Can you repeat the entries below word for word, from the start through the line that contains "click(529, 265)"? Leave the pictures out of your answer.

-- Begin --

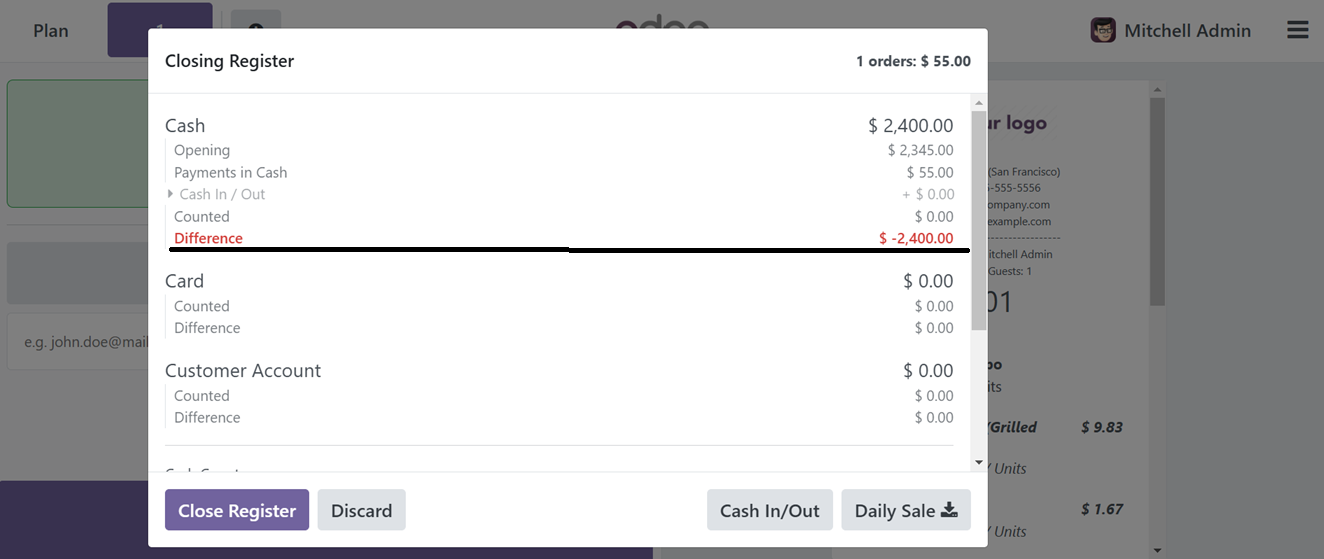Click receipt panel scroll-down arrow
Viewport: 1324px width, 559px height.
[x=1157, y=550]
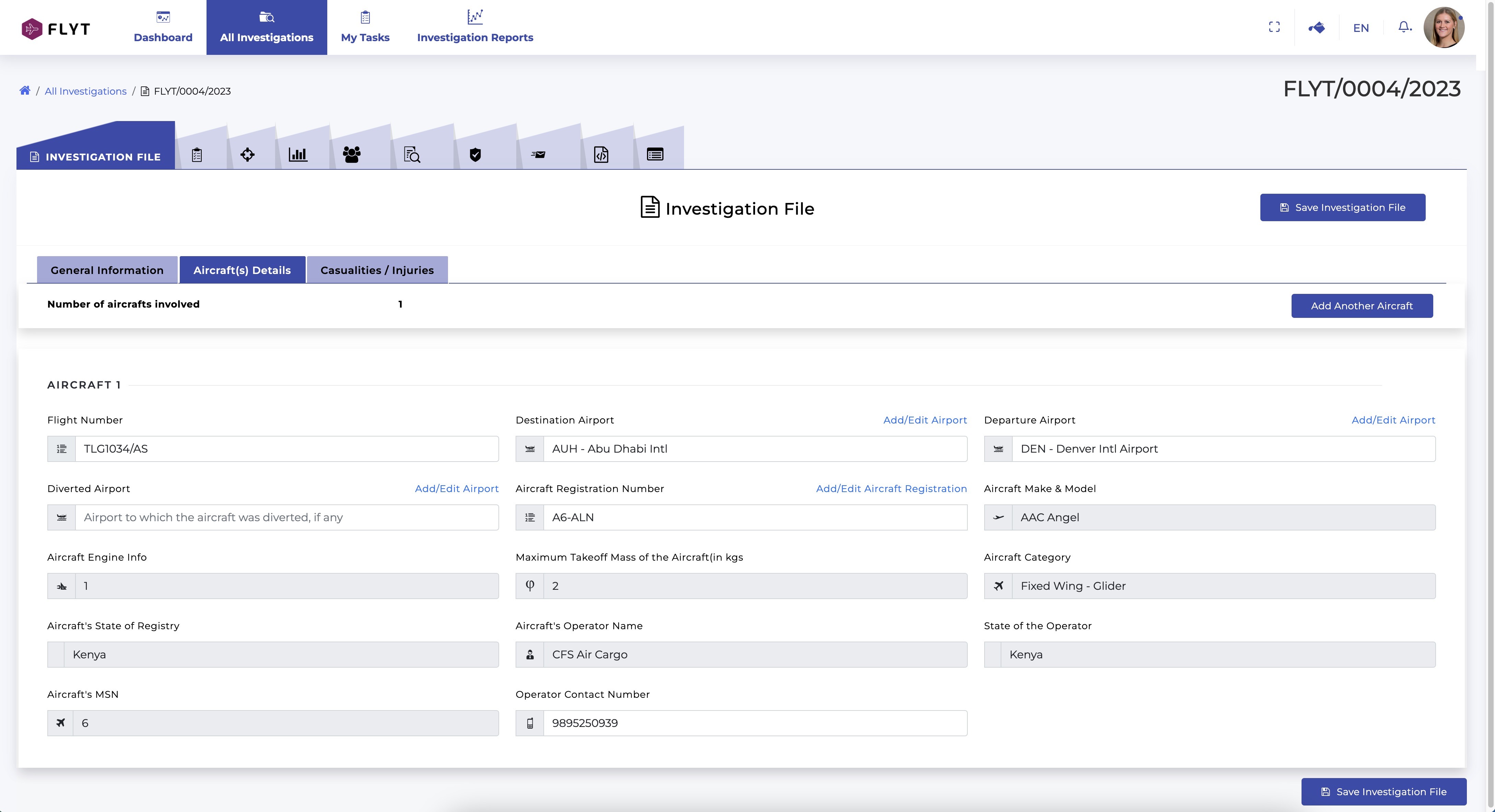Click the Diverted Airport input field
This screenshot has width=1495, height=812.
(287, 517)
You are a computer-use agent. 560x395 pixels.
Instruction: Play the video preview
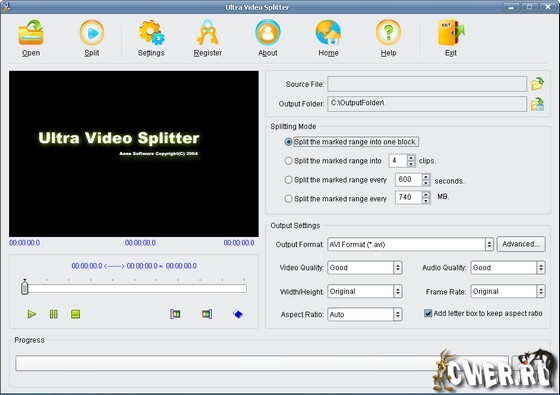pos(32,314)
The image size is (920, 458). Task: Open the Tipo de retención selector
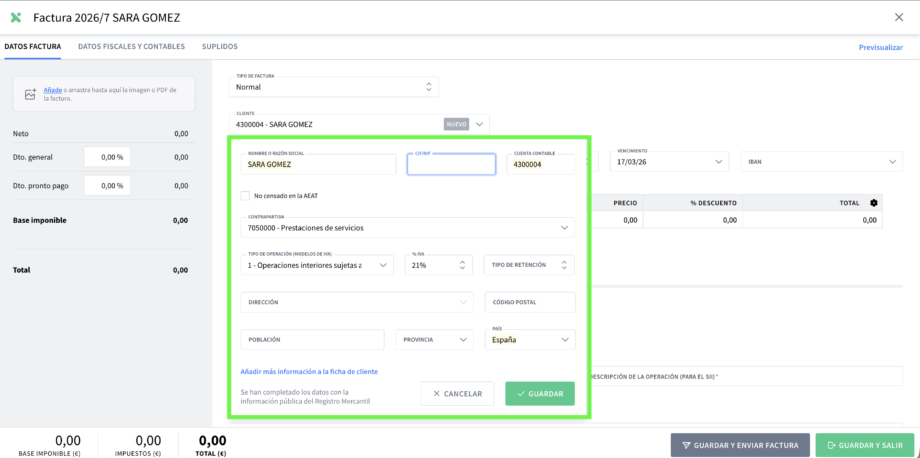click(529, 265)
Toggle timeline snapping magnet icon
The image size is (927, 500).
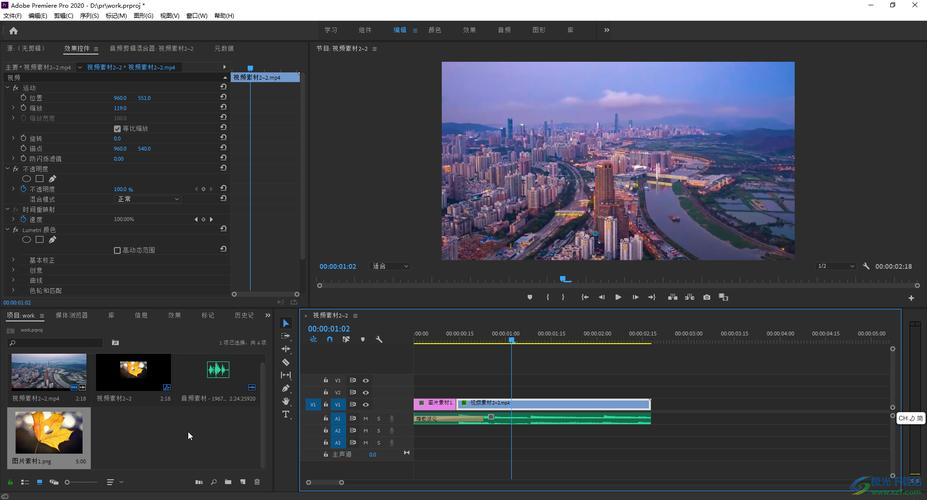point(329,339)
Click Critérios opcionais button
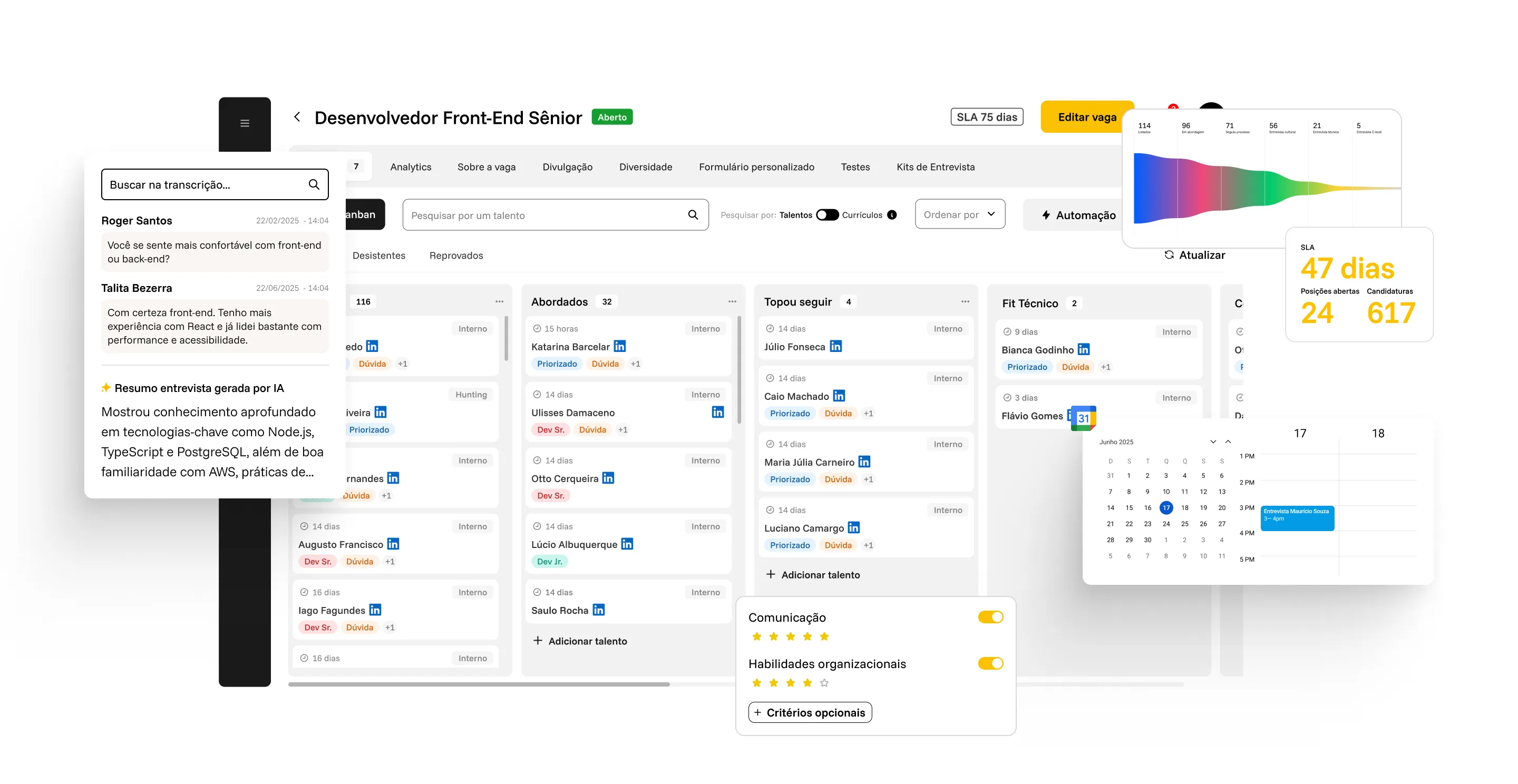1518x784 pixels. (x=810, y=712)
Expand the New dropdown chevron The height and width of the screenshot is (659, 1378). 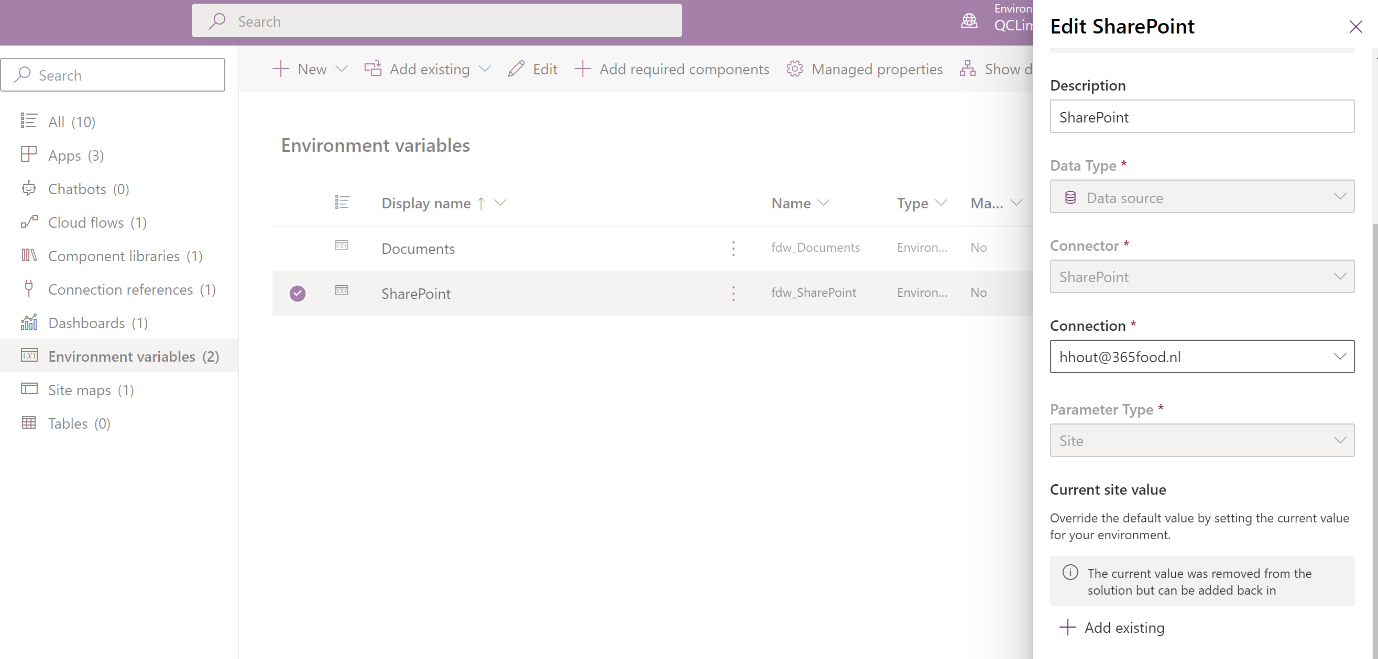pyautogui.click(x=342, y=69)
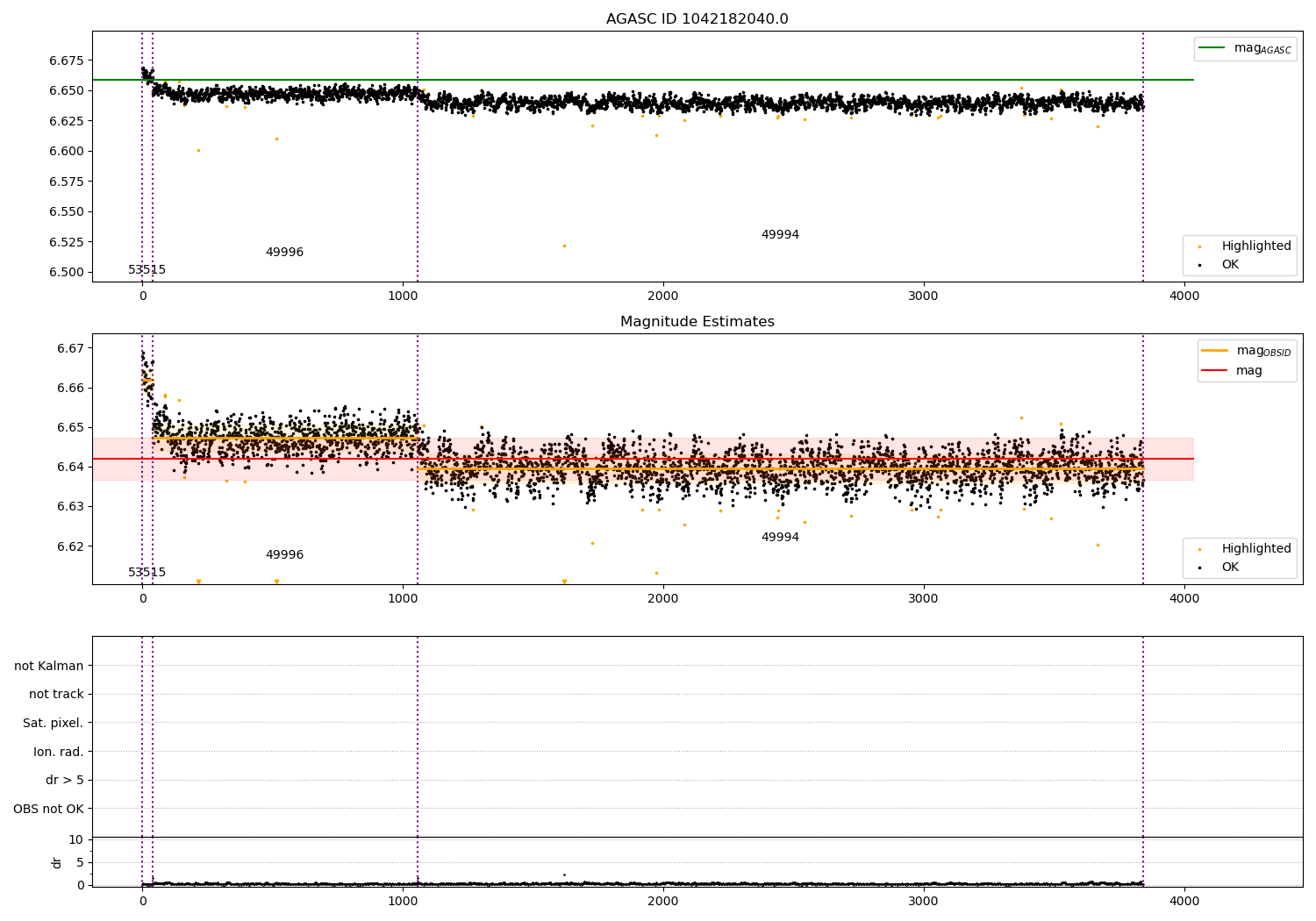Image resolution: width=1316 pixels, height=921 pixels.
Task: Select the 'not track' axis label
Action: pos(56,695)
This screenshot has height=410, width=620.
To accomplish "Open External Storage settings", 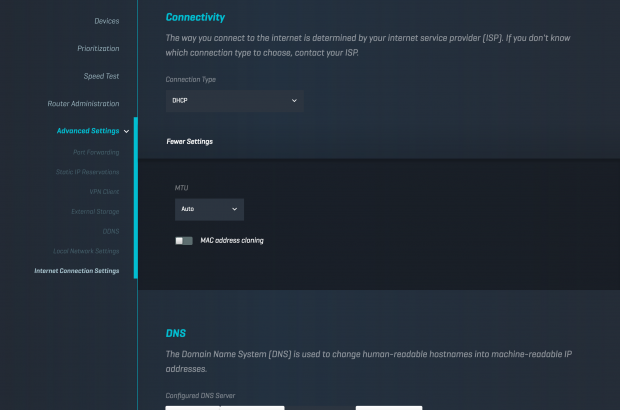I will pos(94,211).
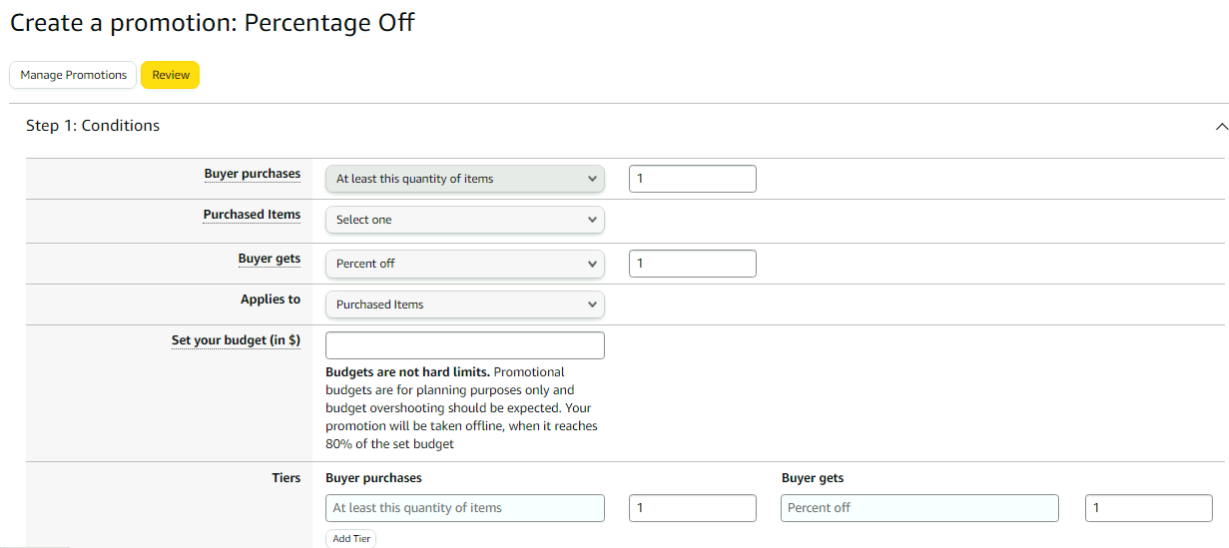Expand the Applies to dropdown
This screenshot has height=548, width=1229.
(465, 305)
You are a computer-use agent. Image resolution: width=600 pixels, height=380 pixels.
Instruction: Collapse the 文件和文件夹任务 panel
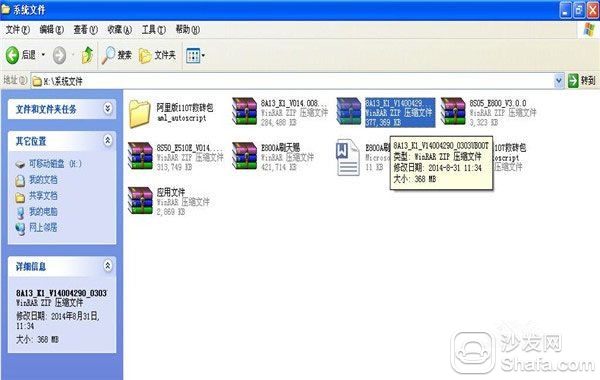pyautogui.click(x=108, y=109)
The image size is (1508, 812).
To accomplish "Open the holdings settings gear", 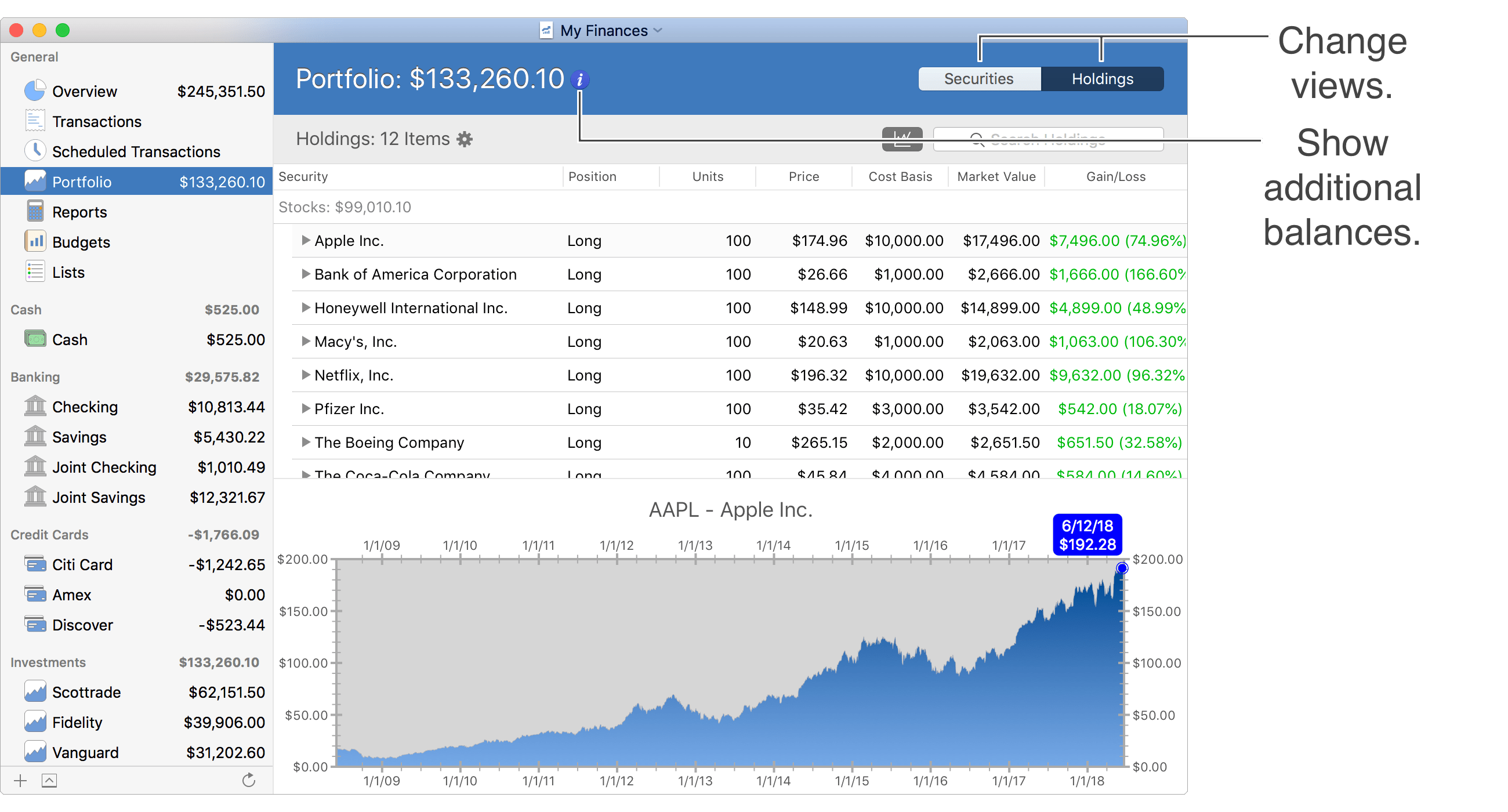I will (x=465, y=139).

-- End --

Result.
Click receipt panel scroll-down arrow
Viewport: 1324px width, 559px height.
[x=1157, y=550]
Click the Diverted Airport input field
This screenshot has width=1495, height=812.
(287, 517)
You are a computer-use agent. 560x395 pixels.
Instruction: Play the video preview
pos(32,314)
The image size is (920, 458). Task: Open the Tipo de retención selector
click(529, 265)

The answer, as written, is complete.